And if people want to continue to mock us and our Lord, they should know that they will end up in the very same place as those who mocked the Gospel long ago… Indeed, that place has no shortage of people. Since the days of Noah, unbeliever after unbeliever has died and gone to the place of torment. And just as the people of Noah’s day mocked God and him by not believing judgment was on its way, they found out soon enough didn’t they? Well, the people of Noah’s day are used as examples in a couple of places in the NT as a description of what life will be like when Christ comes back to Judge the world and they serve as a warning as well. 

You see, Christ suffered to the point of death and He rose from the grave on the third day so that Noah and his family would be brought safely through sin and death and so that you and I in Christ would also be brought safely through sin and death. Noah and his family are with our Lord even now and we shall be there shortly, Lord willing. Jesus was sustained and vindicated by the Spirit. Noah was sustained and vindicated by the Spirit and the same will be true of us who trust in Him.

Ephesians 1:11-14 11 In Him also we have obtained an inheritance, being predestined according to the purpose of Him who works all things according to the counsel of His will, 12 that we who first trusted in Christ should be to the praise of His glory. 13 In Him you also trusted, after you heard the word of truth, the gospel of your salvation; in whom also, having believed, you were sealed with the Holy Spirit of promise, 14 who is the guarantee of our inheritance until the redemption of the purchased possession, to the praise of His glory.


----------



## Scott Shahan

Luke 23:46 "Father, into your hands I commit my spirit", that tells me that is an end to Christ's suffering, and His Spirit is with the Father. 

John 19:30 "It is finished", Christ's suffering was finished right then. This implies to me that he wouldn't decend into hell, but would go to be with the Father. 

And Luke 23:43 tells me that Jesus soul went immediately to Heaven, His body was buried. His words to the thief on the Cross, "Today you will be with me in Paradise". just my


----------



## Matthew1034

Luke 23:43 And he said to him, "Truly, I say to you, today you will be with me in Paradise."

Ephesians 4:8 Therefore it says, "When he ascended on high he led a host of captives, and he gave gifts to men."


----------



## kalawine

Scott Shahan said:


> Luke 23:46 "Father, into your hands I commit my spirit", that tells me that is an end to Christ's suffering, and His Spirit is with the Father.
> 
> John 19:30 "It is finished", Christ's suffering was finished right then. This implies to me that he wouldn't decend into hell, but would go to be with the Father.
> 
> And Luke 23:43 tells me that Jesus soul went immediately to Heaven, His body was buried. His words to the thief on the Cross, "Today you will be with me in Paradise". just my



First Peter chapter one speaks about the Spirit of Christ being in the prophets of the Old Testament:

10Concerning this salvation, the prophets, who spoke of the grace that was to come to you, searched intently and with the greatest care, 11trying to find out the time and circumstances to which the Spirit of Christ in them was pointing when he predicted the sufferings of Christ and the glories that would follow. 12It was revealed to them that they were not serving themselves but you, when they spoke of the things that have now been told you by those who have preached the gospel to you by the Holy Spirit sent from heaven. Even angels long to look into these things. 
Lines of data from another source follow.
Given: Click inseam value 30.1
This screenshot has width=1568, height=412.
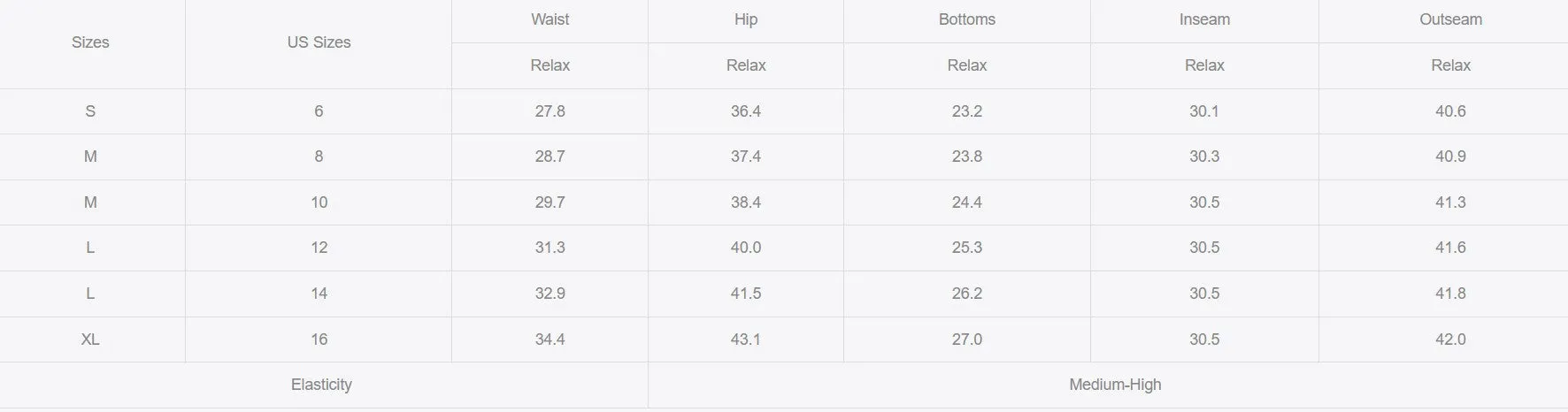Looking at the screenshot, I should 1204,111.
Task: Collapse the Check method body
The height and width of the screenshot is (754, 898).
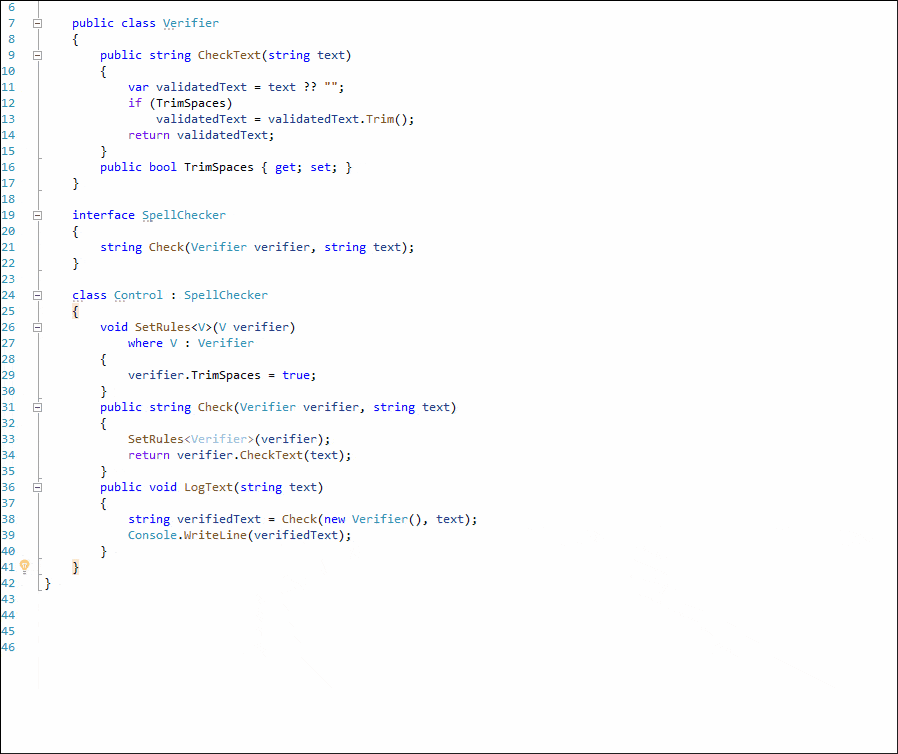Action: pos(38,406)
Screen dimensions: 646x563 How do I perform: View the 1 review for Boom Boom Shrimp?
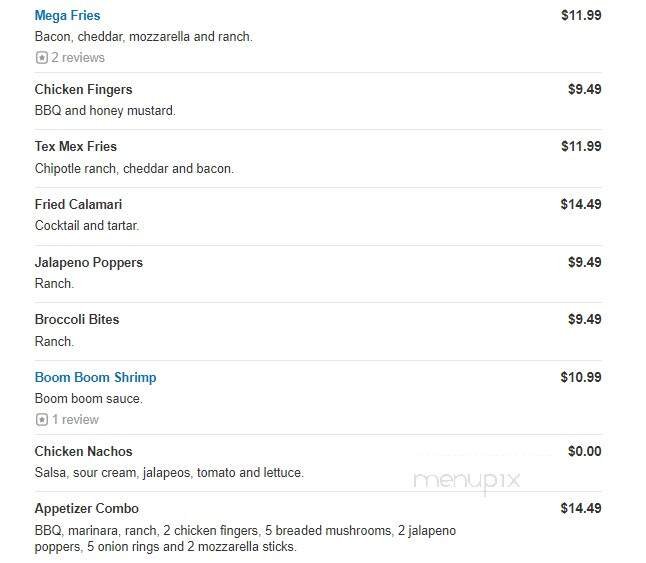pos(75,420)
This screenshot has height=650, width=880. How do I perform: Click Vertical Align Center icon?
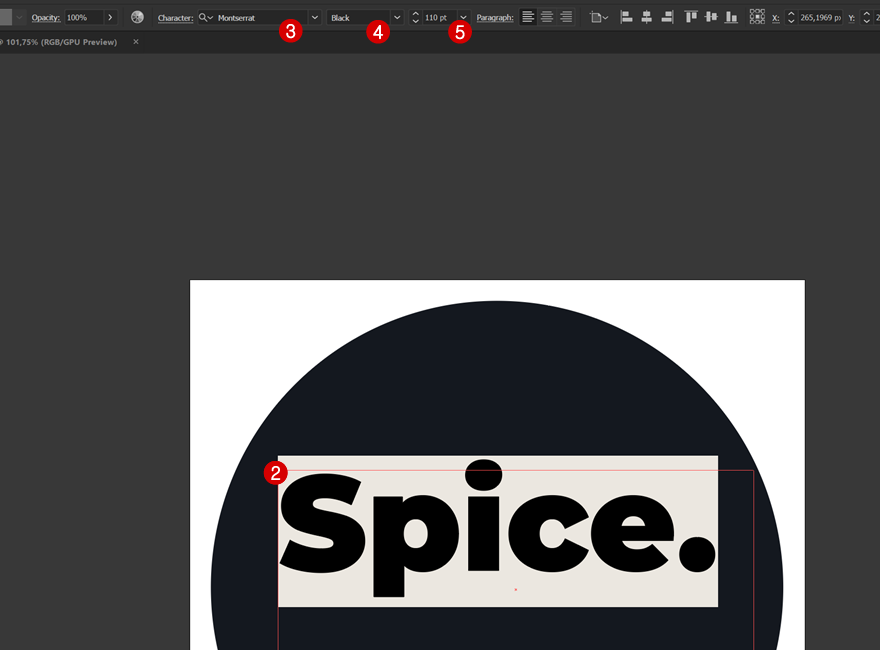(x=711, y=17)
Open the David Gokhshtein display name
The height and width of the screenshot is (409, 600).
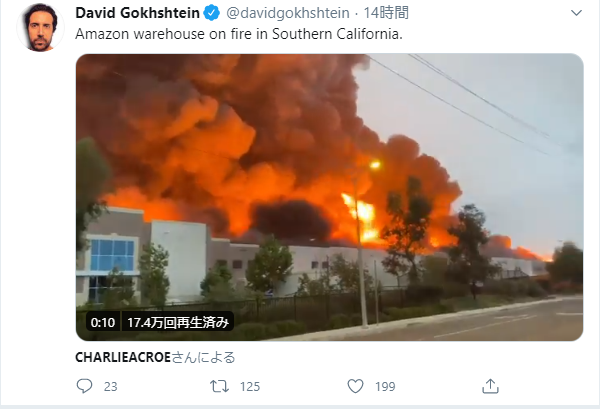tap(137, 13)
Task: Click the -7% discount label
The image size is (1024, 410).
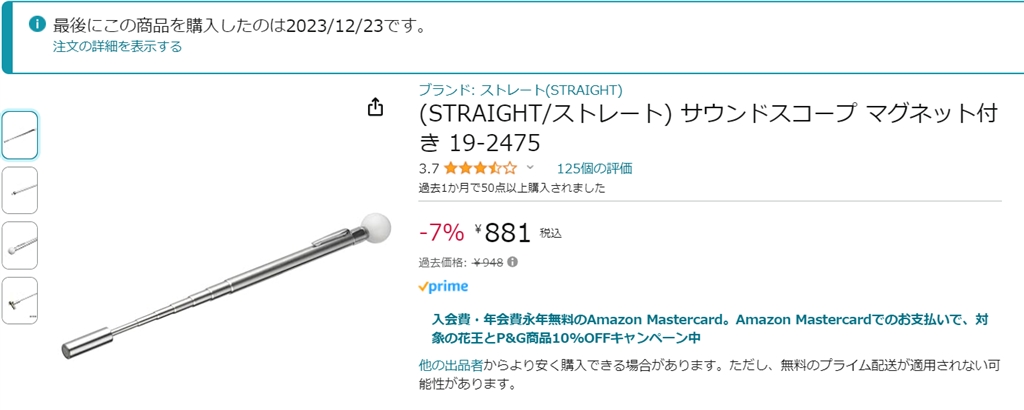Action: tap(441, 233)
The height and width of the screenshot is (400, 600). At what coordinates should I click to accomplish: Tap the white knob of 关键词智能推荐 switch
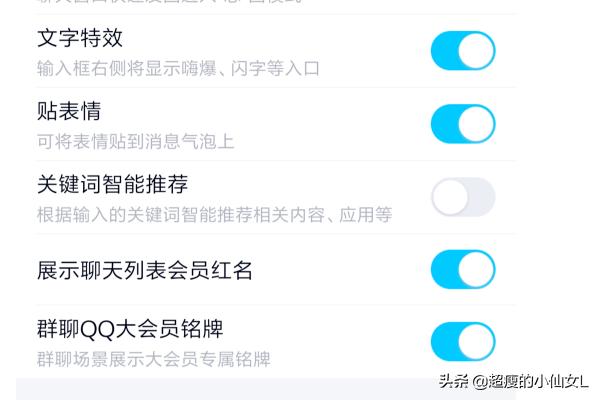[x=450, y=197]
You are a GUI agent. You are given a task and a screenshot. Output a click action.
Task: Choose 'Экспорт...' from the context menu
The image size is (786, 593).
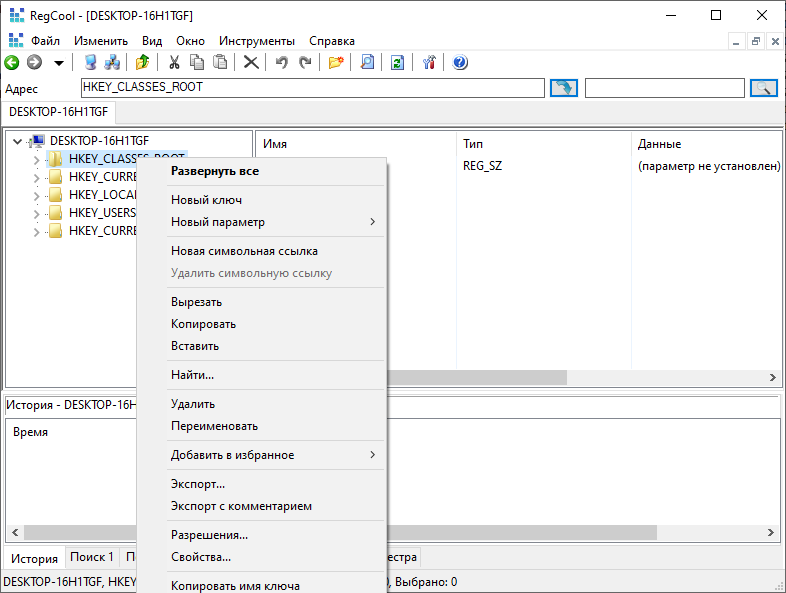coord(198,484)
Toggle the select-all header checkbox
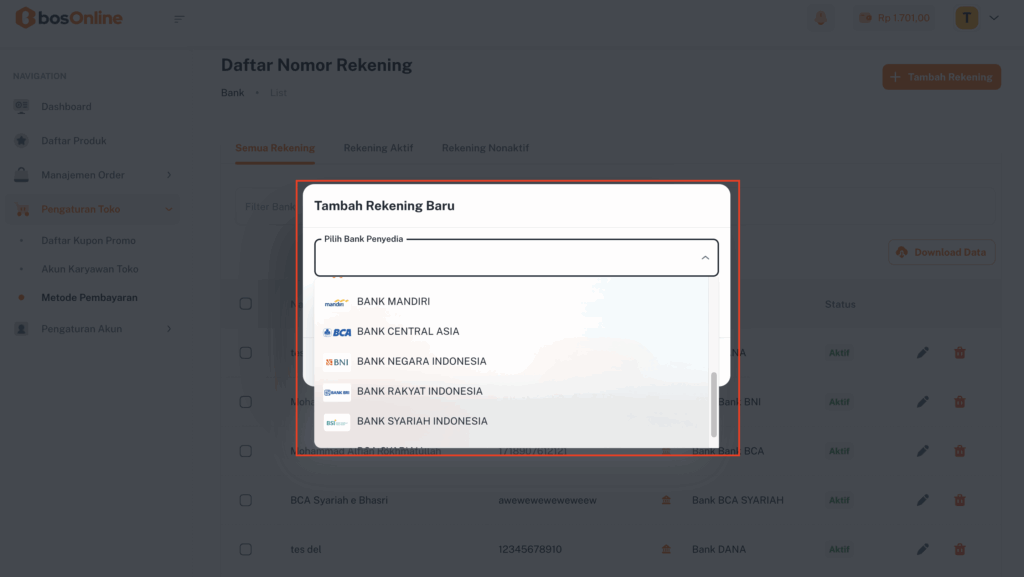 click(x=246, y=304)
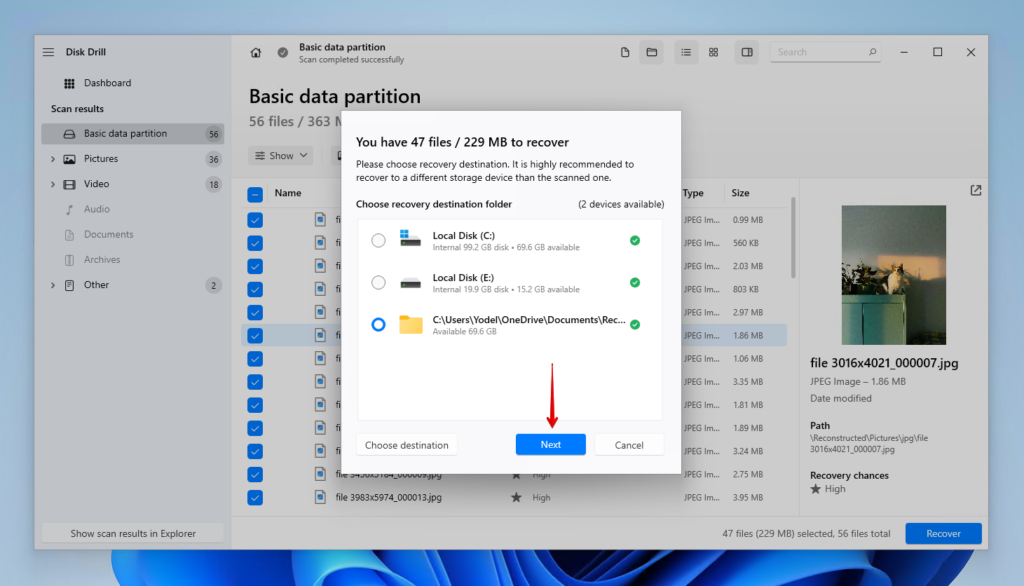Open the Show filter dropdown
This screenshot has height=586, width=1024.
[x=280, y=155]
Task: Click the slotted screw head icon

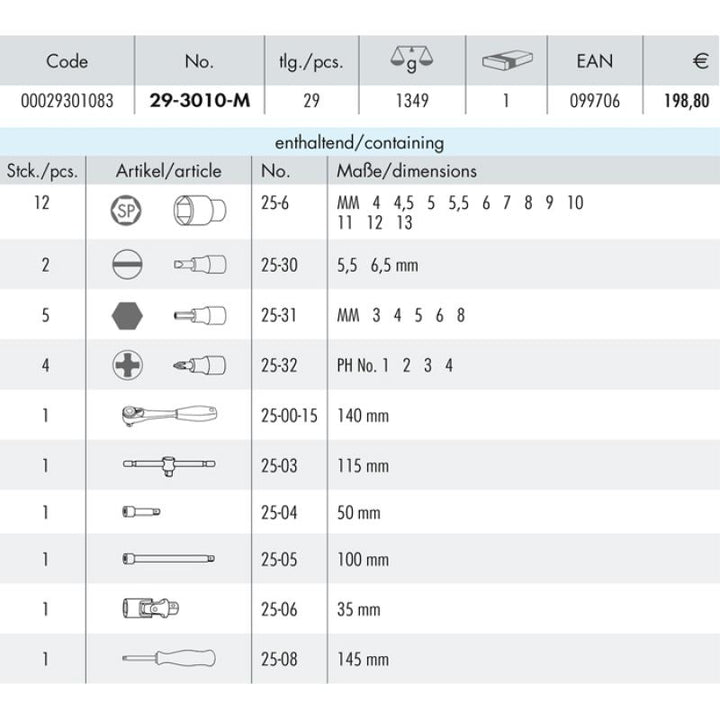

I don't believe that it is a coincidence that the passage that you started with is from the same book of the Bible as the one I've pasted above. There seems to be a references in First Peter of looking back. Surley Noah was an Old Testament prophet with the Spirit of Christ in him. If no one minds I'd like to paraphrase these verses a bit and see if I get any "amens" or "oh no's".

From First Peter chapter three...

18For Christ died for sins once for all, the righteous for the unrighteous, to bring you to God. He was put to death in the body but made alive by the Spirit, 19through whom (that is, through the same Spirit that made him alive) also he went and preached to the spirits in prison (He went by the Spirit through Noah's preaching to the people of Noah's day who are _now_ the "spirits in prison") 20who disobeyed long ago when God waited patiently (Romans9:22 :: Bible Verse) in the days of Noah while the ark was being built.

In other words (I hope I'm being clear here), Jesus went and preached to the people of Noah's day by giving Noah Holy Spirit empowered preaching. (This preaching did them no good because God did not grant them repentance unto life. Instead he "bore with great patience the objects of his wrath—prepared for destruction.")

It seems to me that this works gramatically:

He was put to death but made alive. 

Made alive by who? By the Spirit. 

Made alive by what Spirit? The Spirit through who he went and preached to the spirits (who are now) in prison

Did he go to "prison" to preach to them? No, he preached to them through Noah during Noah's day. Preaching would do them no good now that they are in prison.

To sum it up (I know you're thanking God!)... He preached _then_ to people who are _now_ in hell.


----------



## Scott Shahan

with you and Steve, with the 1st Peter passage. Chris posted an article in defense of keeping, "He descended into Hell", in the Creed. I read it and don't really agree with the revision of the Apostles Creed. My comments were just concerning the Creed more so then the 1 Peter passage. I think Wayne Grudem makes some valid arguments against, "He descended into Hell". I think Piper does also. I don't know how you get "buried" as being "hell"?? Isn't hell a place one goes to?? Or at funerals, when we put people in the ground are we putting them in Hell?? If buried means hell....


----------



## kalawine

Scott Shahan said:


> with you and Steve, with the 1st Peter passage. Chris posted an article in defense of keeping, "He descended into Hell", in the Creed. I read it and don't really agree with the revision of the Apostles Creed. My comments were just concerning the Creed more so then the 1 Peter passage. I think Wayne Grudem makes some valid arguments against, "He descended into Hell". I think Piper does also. I don't know how you get "buried" as being "hell"?? Isn't hell a place one goes to?? Or at funerals, when we put people in the ground are we putting them in Hell?? If buried means hell....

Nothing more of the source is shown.